23 Responses

  1. joshatwell
    joshatwell at |

    Great Post! I was wondering if you had seen any issue or had any additional information about clock speed throttling when doing large number of vMotions as mentioned by Eric Siebert http://de.twitter.com/ericsiebert/status/21051008

    I know in our environment with 10G interfaces when we put hosts in maintenance mode one of our monitoring applications shows huge spikes in response time to those VMs. Naturally it is safe to say that response time might be impacted. Who are we kidding, there are no pings dropped, but the impact on latency sensitive applications is certainly evident.

    I haven't yet had an opportunity to dig into this deeper so thought I would see if you might already have additional information on the subject. Thanks again for the post!

    1. @vcdxnz001
      @vcdxnz001 at |

      Hi Josh, The technology you're refering to is SDPS (Stun During Page Send). It's only used when the page dirty rate of the VM's is faster then the ability to copy the pages to the destination host. SDPS only kicks in when a situation occurs that would mean a vMotion might otherwise fail. It's a failsafe mechanism. So if you have sufficient bandwidth and you're not migrating workloads with a page dirty rate that would exceed the 10G/s bandwidth then you shouldn't be seeing any issues with SDPS. You may want to consider allowing more bandwidth for vMotion depending on the impact to particular applications you're seeing, or reducing the concurrency of vMotion operations by modifying some advanced settings. Any changes should be tested.

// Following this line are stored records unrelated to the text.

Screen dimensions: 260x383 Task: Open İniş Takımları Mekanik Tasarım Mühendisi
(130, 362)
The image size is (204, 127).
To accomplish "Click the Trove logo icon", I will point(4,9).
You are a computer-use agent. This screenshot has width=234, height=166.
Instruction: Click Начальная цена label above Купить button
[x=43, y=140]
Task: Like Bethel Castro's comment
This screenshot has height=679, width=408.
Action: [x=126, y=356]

      However if you are using QoS or vNIC's in a UCS platform then you may have less vMotion bandwidth then necessary and then in some cases SDPS may kick in. But it is only slowing down the CPU of a VM for a few milliseconds at a time. This should not be sufficient to notice any significant response time impact. If you have very latency sensitive applications then they may require special attention and tuning.

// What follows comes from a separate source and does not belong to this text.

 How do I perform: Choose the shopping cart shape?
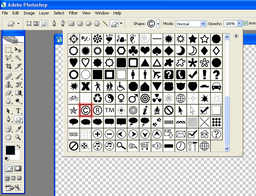[145, 146]
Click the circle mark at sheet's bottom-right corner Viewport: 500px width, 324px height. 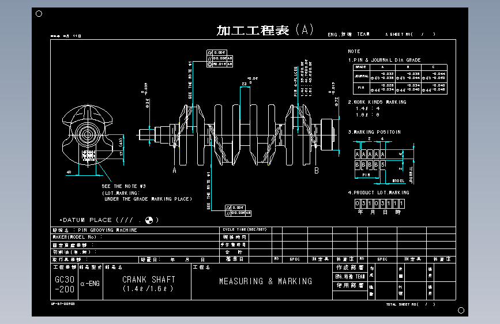461,310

      Generally things just work, but for business critical applications and latency sensitive applications they do require a different approach and more care and attention. Let me know what you find when you dig deeper and if necessary get VMware involved. I'd be keen to see what you come up with and exactly what the situation is.

  2. Clearing up a misunderstanding around CPU throttling with vMotion

    […] was reading a nice article by Michael Webster on multi-nic vMotion. In the comment section Josh Attwell refers to a tweet by Eric Siebert around how CPUs are […]

  3. Paul Kelly
    Paul Kelly at |

    Great article. Just wondering though; with this configuration I'm not sure how to configure this to work with a vDS using LBT, NIOC and SIOC.

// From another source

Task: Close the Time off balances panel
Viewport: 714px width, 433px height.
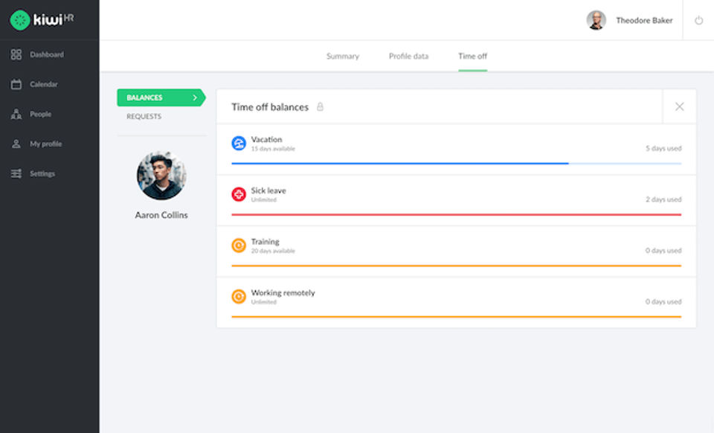Action: pos(679,106)
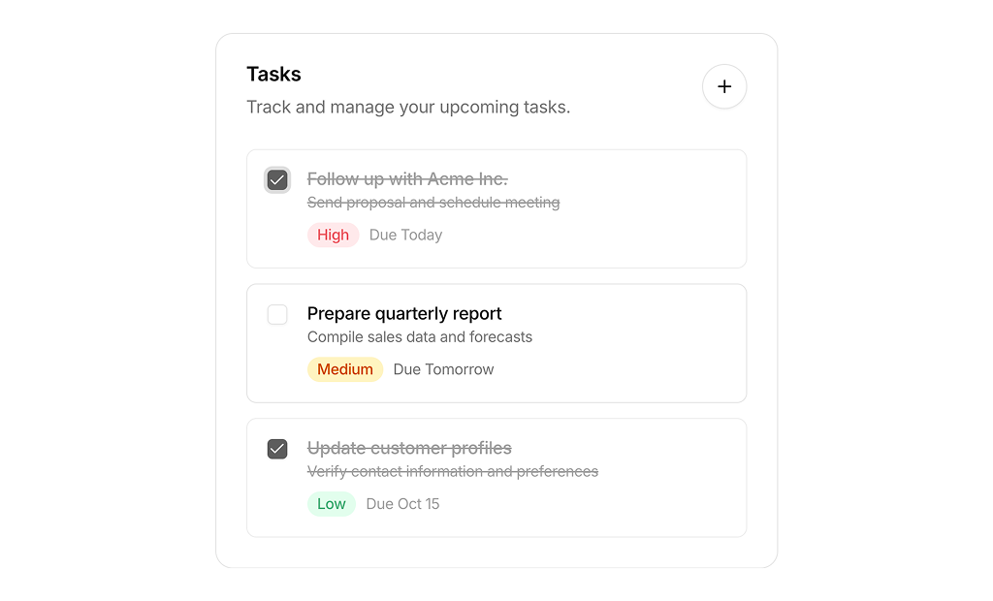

    Do you need a VMkernel port for each chunk of 10GbE you want to allow for vMotion?

    If you wanted to guarantee 50% of the 4 uplinks to allow roughly 20Gbps vMotion traffic would you configure the environment somthing like this;

    vDS1 – LBT, SIOC, NIOC

    Management – 5 NIOC Shares, active uplinks 1,2,3,4

    VM Networking – 20 NIOC Shares, active uplinks 1,2,3,4

    iSCSI – 20 NIOC Shares, active uplinks 1,2,3,4

    FT – 15 NIOC Shares, active uplinks 1,2,3,4

    vMotion1 – 30 NIOC Shares, active uplinks 1,2,3,4

    vMotion2 – 30 NIOC Shares, active uplinks 1,2,3,4

    1. @vcdxnz001
      @vcdxnz001 at |

      Hi Paul,

      vMotion1 – Active Uplink 1, All others Standby or Unused
      vMotion2 – Active Uplink 2, All others standby or Unused

      All other port groups, except management, all uplinks active, using route based on physical NIC load. Best practice for management is active/passive with failback set to no, so that you've always got it on the same side of the switch fabric, and it doesn't flip flop around. This reduces the chances of false isolation events a bit more.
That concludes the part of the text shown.